In this edition of This Week in Cybersecurity, we will discuss how phishers are using Telegram to sell phishing kits and lure in inexperienced phishers. We will also cover the recent seizure of Genesis Market, a major marketplace for stolen credentials, by the FBI and international law enforcement. Additionally, we will discuss the critical vulnerability in the Elementor Pro website builder plugin for WordPress that has been exploited by unknown attackers. Finally, we will take a look at Microsoft’s legal action to seize domains related to criminal activity involving Cobalt Strike, a popular security testing application that is often abused by cybercriminals. Continue reading to learn more about these important topics and how they may impact your organization’s security posture.
There has been a continued growth of the use of Telegram by phishers to offer a variety of phishing services in the past few years. Phishers use Telegram channels to promote their services to anyone willing to pay. These services can range from creating automated phishing bots, generating phishing pages, collecting data and distributing phishing links. Within this black market, free content for aspiring phishers is also offered, along with free phishing kits and users’ personal data. The reason behind these free offers is to recruit an unpaid workforce or bait inexperienced phishers to bite.
In addition, paid offers for phishers on Telegram include access to phishing tools, guides for creating customized phishing pages, and phishing-as-a-service (PhaaS) subscriptions. nGuard’s wide range of security assessments include Social Engineering. It is important for an organization to test their employees with social engineering techniques to identify potential vulnerabilities and educate them on how to recognize and respond to real-world attacks, ultimately improving the overall security posture of the organization.
Genesis Market, a major marketplace for stolen credentials of all types, was seized by law enforcement as part of Operation Cookie Monster.

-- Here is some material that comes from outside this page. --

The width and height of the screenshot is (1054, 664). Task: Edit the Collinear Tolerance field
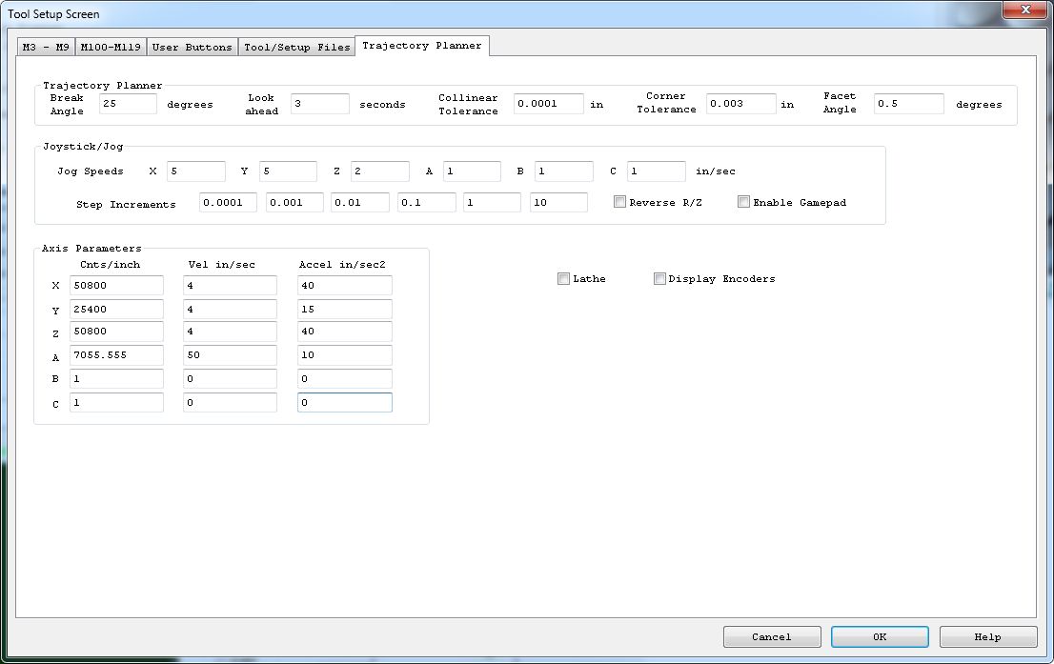[548, 104]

The marketplace was offering both consumer and corporate account identities, and the admins have not been identified or caught yet. Genesis Market was one of the most popular online shops for account credentials, device fingerprints, and cookies, and it provided access to a wide list of services with user accounts from all over the world. The seizure was possible due to international law enforcement and private sector coordination. Although some of the infrastructure has been taken offline, the platform’s site on the dark web is still reachable. The bot deployed would reside on the compromised computer and send the harvested information in real-time to its buyer. The platform provided access to a wide list of services with user accounts from all over the world and the customers of the market turned a pretty penny from using the stolen digital identities.
Users can check if their accounts were compromised and sold on Genesis Market through a portal from the Dutch Police specifically built for this purpose. During nGuard’s external and internal penetration testing we always check databases for known, leaked credentials and attempt to access user’s accounts and infrastructure should we discover any.

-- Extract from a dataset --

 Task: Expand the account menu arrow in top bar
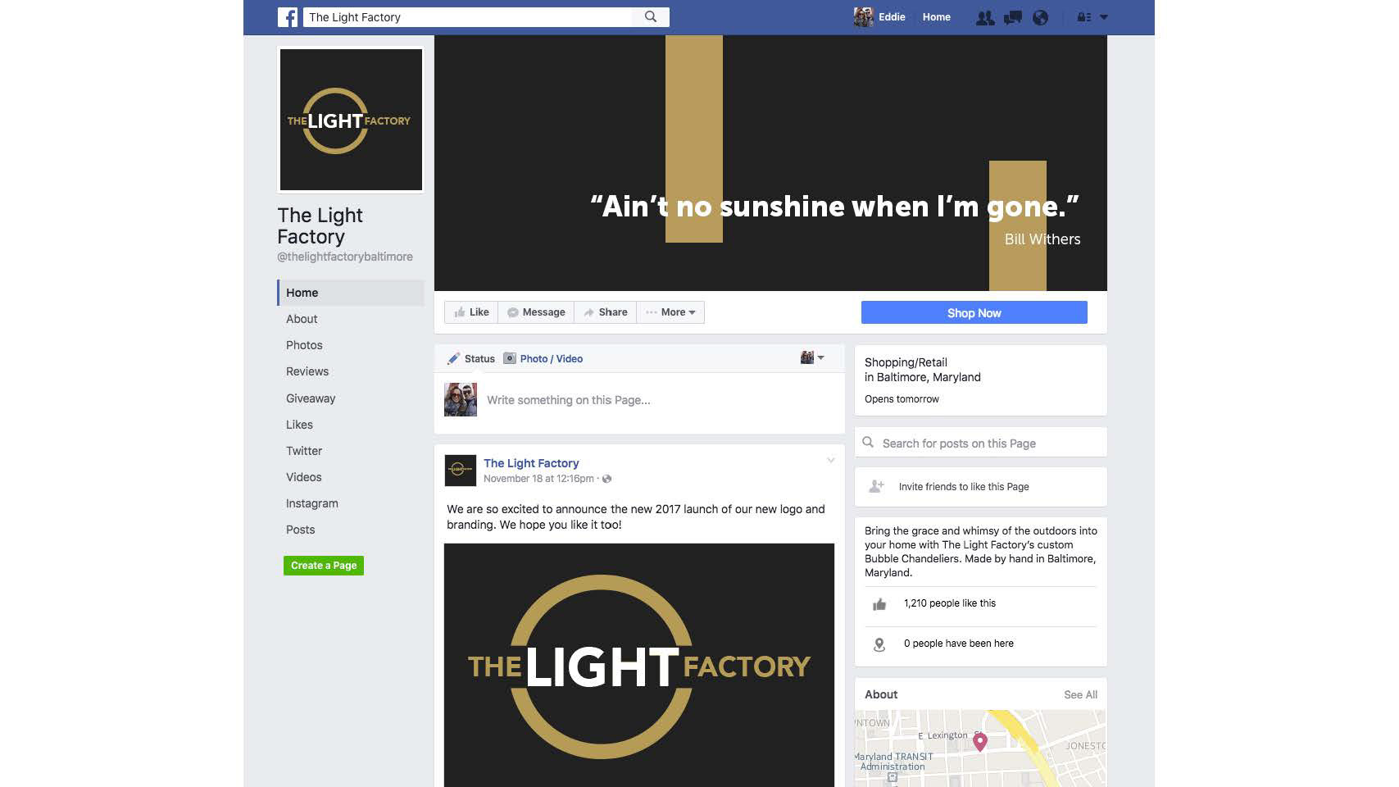[1104, 17]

Unknown attackers are exploiting a recently patched security vulnerability in the Elementor Pro website builder plugin for WordPress. Versions 3.11.6 and earlier are affected, with the flaw described as a case of broken access control. The issue was addressed in version 3.11.7, which was released on March 22. Successful exploitation of the high-severity flaw enables an authenticated attacker to take over a WordPress site with WooCommerce enabled. After doing so, a malicious user can set the default user role to administrator, creating an account that has administrator privileges. The attackers are also likely to redirect the site to a malicious domain or upload a malicious plugin or backdoor to further exploit the site. Users are urged to update to 3.11.7 or 3.12.0.
WordPress is one of the most popular Content Management Systems (CMS) used by millions of websites worldwide. However, it is also one of the most targeted platforms for cyber-attacks. While WordPress is a powerful and flexible platform, it requires careful maintenance and attention to security best practices to keep it secure. nGuard commonly tests WordPress sites during external penetration testing, continuously monitors them with ongoing vulnerability management scans, and collecting logs through our managed event collection and correlation service. Regular penetration testing and vulnerability scanning, and log analysis can help ensure the ongoing security and integrity of a WordPress site, protecting against data breaches, financial losses, and reputational damage.

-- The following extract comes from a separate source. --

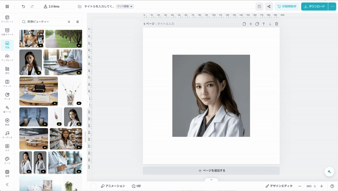Select the woman portrait on the canvas
338x191 pixels.
point(211,96)
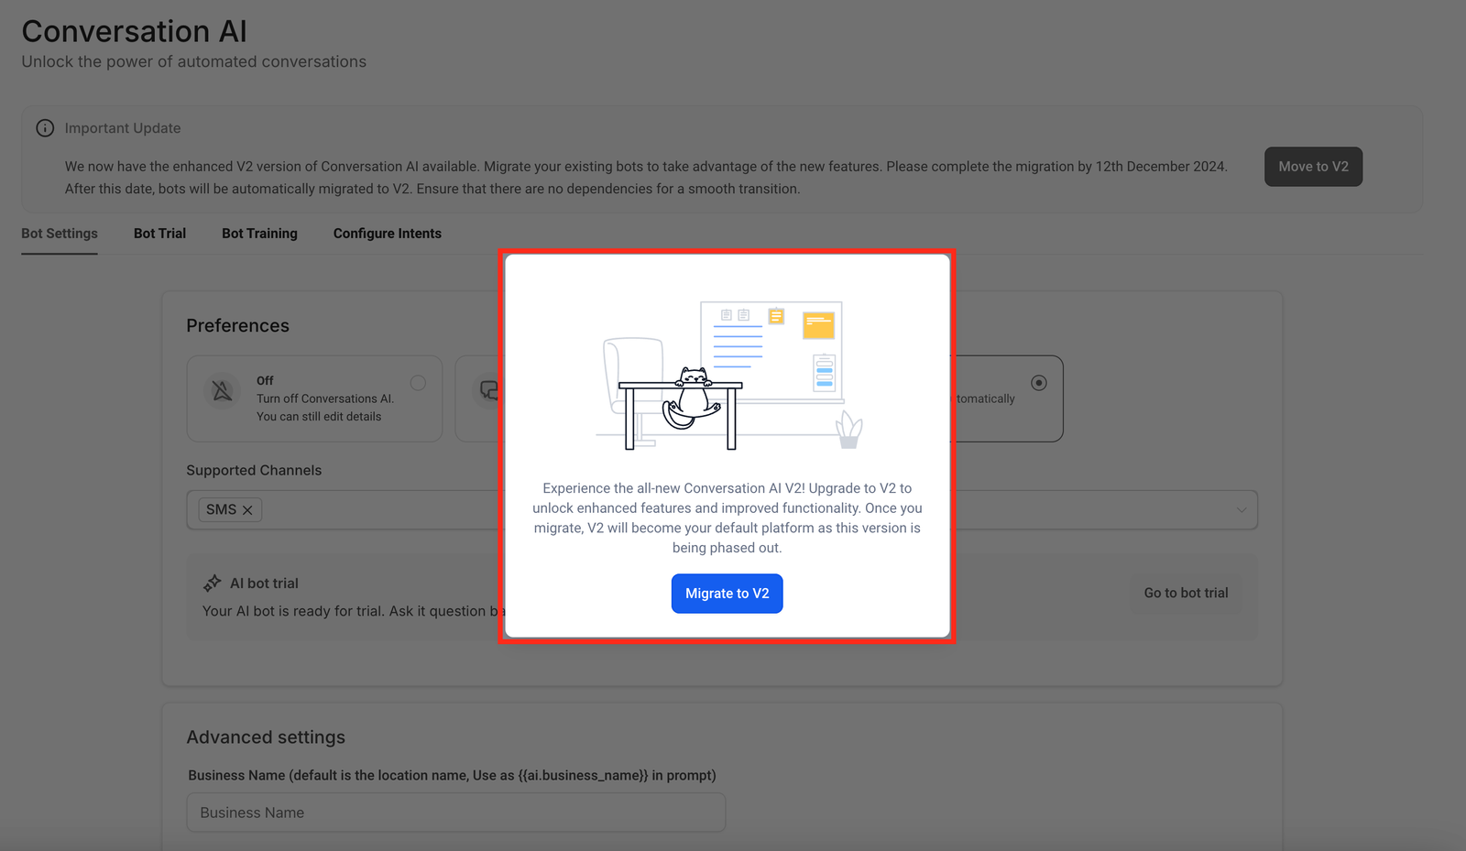Open the Bot Trial tab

Microsoft’s Digital Crimes Unit and the Health Information Sharing & Analysis Center have taken legal action to seize domains related to criminal activity involving cracked copies of the security testing application, Cobalt Strike. In January of 2021, nGuard wrote a detailed advisory on what Cobalt Strike is and what it is capable of. The tool is often abused by cybercriminals to carry out attacks ranging from financially motivated cybercrime to high-end state-aligned attacks. The court order names a range of entities and groups the companies allege misuse their technologies, including the LockBit and Conti ransomware groups, as well as a series of cybercrime operations. The legal order targets 16 anonymous “John Doe” actors engaged in a range of criminal behavior, from ransomware activity to malware distribution and development. This action builds on Microsoft’s pioneering use of domain seizure to disrupt the technical infrastructure malicious hackers rely on. It is likely only a first step to challenge illicit use of the hacking tool, as malicious actors will likely be able to retool their infrastructure. To simulate the same attacks executed by these malicious groups, nGuard’s Red Team Testing also uses tools like Cobalt Strike on network and system defenses. Having a Red Team assessment conducted will help enable better security by allowing your security teams to identify vulnerabilities and improve their defenses against potential attacks.